The dissent in Woodard relied on State v. Gonzalez (150 Ohio St.3d 276, 2017-Ohio-777). In that case, the Ohio Supreme Court relied on R.C. 2925.11(C)(4), which states that if a drug involved in a violation is cocaine or a compound, a violator is guilty of possession of cocaine. The penalty sections of the statute then set forth increasing degrees of punishment depending on the weight of the cocaine in the offender’s possession.
The Woodard dissent found that Gonzalez should apply to heroin as well, and that Woodard’s conviction of possession of heroin should merge with his conviction of fentanyl possession.
“Here, while the evidence supported appellant’s conviction of a possession charge, the charges should have merged for purposes of sentencing,” Judge Rice wrote in her 2-1 opinion. “Appellant possessed one bag containing a powdery-solid substance comprised of heroin and fentanyl, but the state did not quantify the amount of each drug contained therein.
“Applying the rule in Gonzalez, the filler and adulterants are part of the usable drug. Since the heroin involved here was adulterated with fentanyl or the fentanyl was adulterated with heroin, depending on the state’s theory of the case, the weights of both should have been combined in arriving at the weight of the primary drug.
“The lab evidence showed that appellant possessed .566 gram of a powdery-solid material. According to the indictment, appellant possessed .566 gram of heroin and .566 gram of fentanyl, even though appellant only possessed .566 gram of a powdery substance. In other words, the trial court’s decision allowed for a conviction of possession of heroin with fentanyl considered as an adulterant and a separate conviction for the possession of fentanyl with heroin considered as an adulterant. Such a result violates the Double Jeopardy Clause as it would allow two punishments for the same offense.”
On remand, the state shall choose which offense on which Lee will be sentenced and convicted.
Appellate Judge Timothy P. Cannon concurred.
Eleventh District Judge Diane V. Grendell dissented.
“Since it is evident that Lee possessed multiple dangerous substances, both of which cause serious and distinct harms, he was properly convicted and sentenced for each of the two offenses,” Judge Grendell said in her dissenting opinion.
Judge Grendell said the majority’s reasoning that simultaneous possession of multiple drugs are separate offenses in State v.
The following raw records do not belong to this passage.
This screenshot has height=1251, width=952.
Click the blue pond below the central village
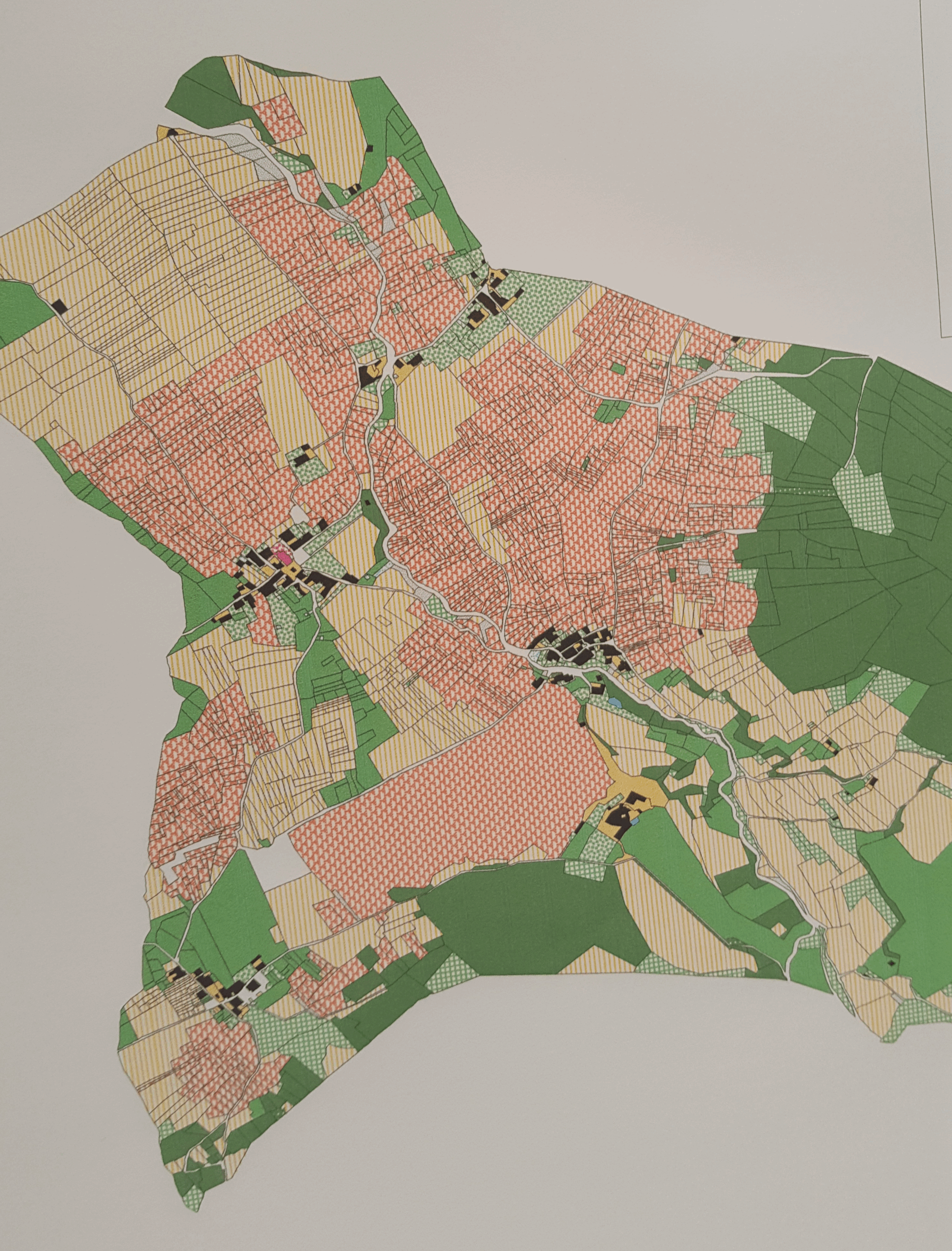(614, 703)
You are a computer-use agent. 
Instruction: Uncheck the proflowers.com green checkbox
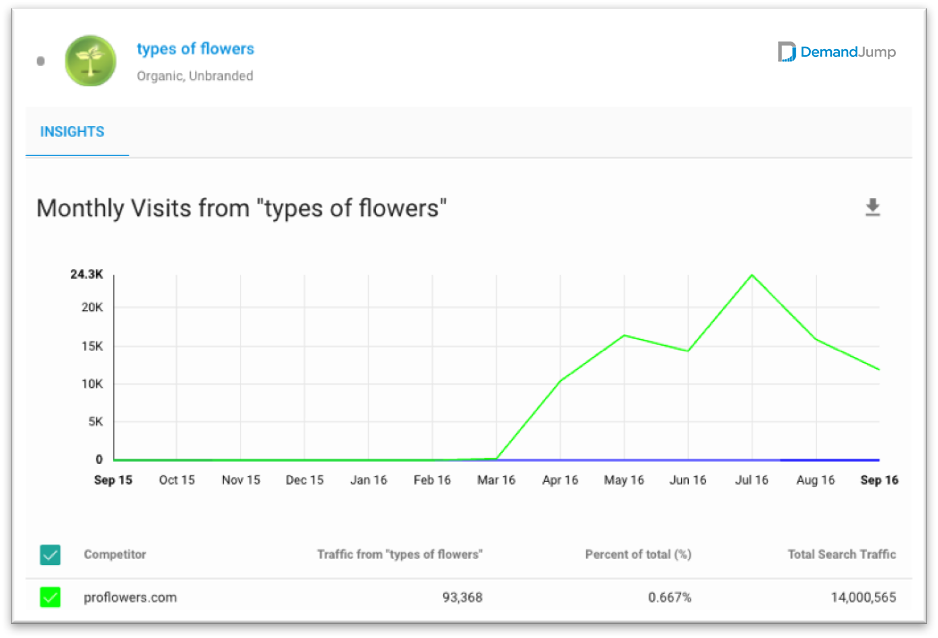point(50,597)
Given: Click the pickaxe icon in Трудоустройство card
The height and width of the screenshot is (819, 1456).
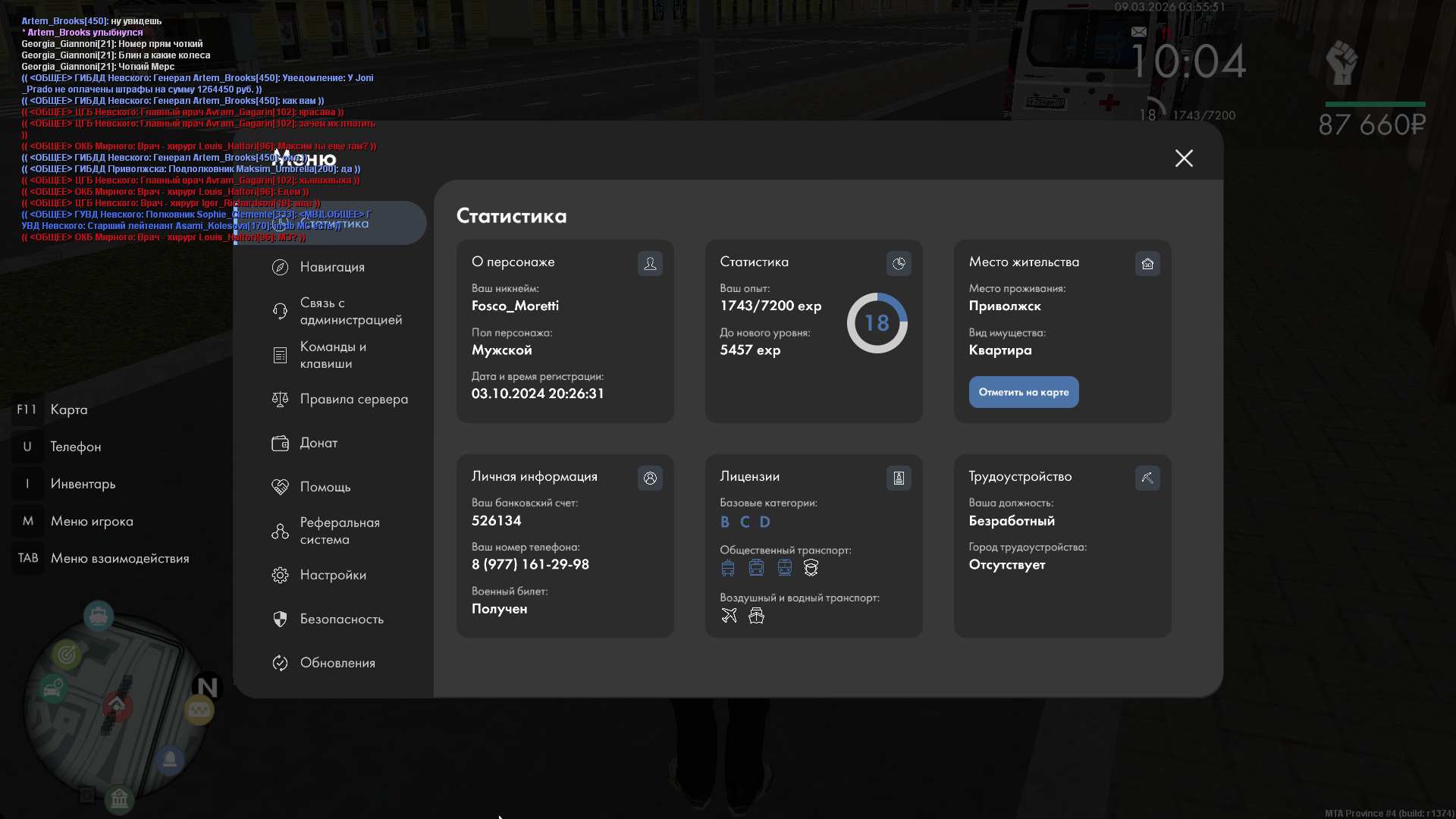Looking at the screenshot, I should pyautogui.click(x=1147, y=478).
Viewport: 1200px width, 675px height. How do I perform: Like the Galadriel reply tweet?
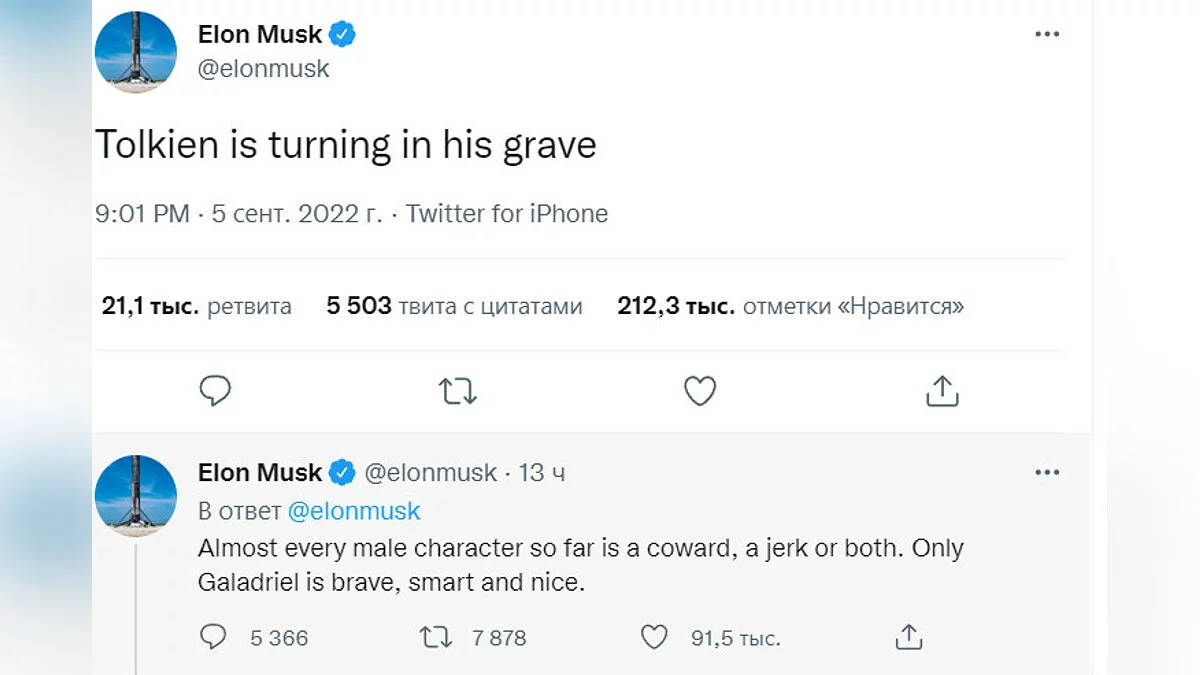coord(654,637)
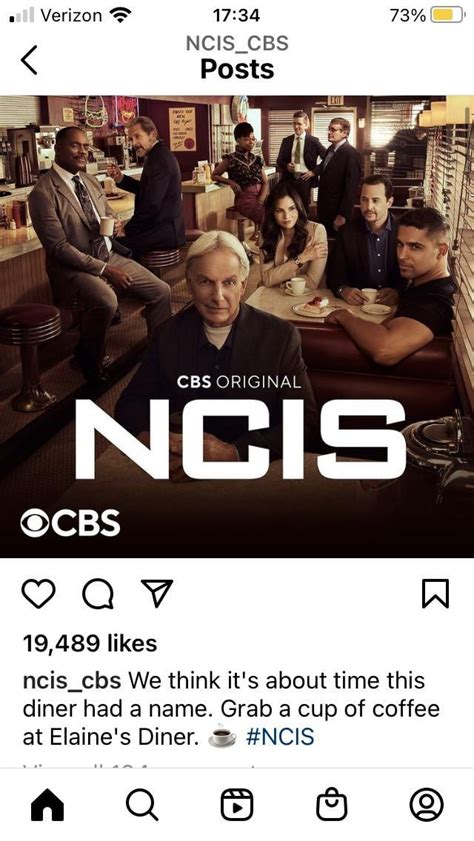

Woodard was correct.
She added that fentanyl is 50 times more potent than heroin and thus 10 times more deadly than heroin
“Those in possession of two drugs with two purposes should not be convicted and sentenced for only one crime,” Judge Grendell stated. “The majority’s decision to the contrary will contribute to the growing body count of drug addicts killed by fentanyl.”
The case is cited State v. Lee, 2018-Ohio-4376.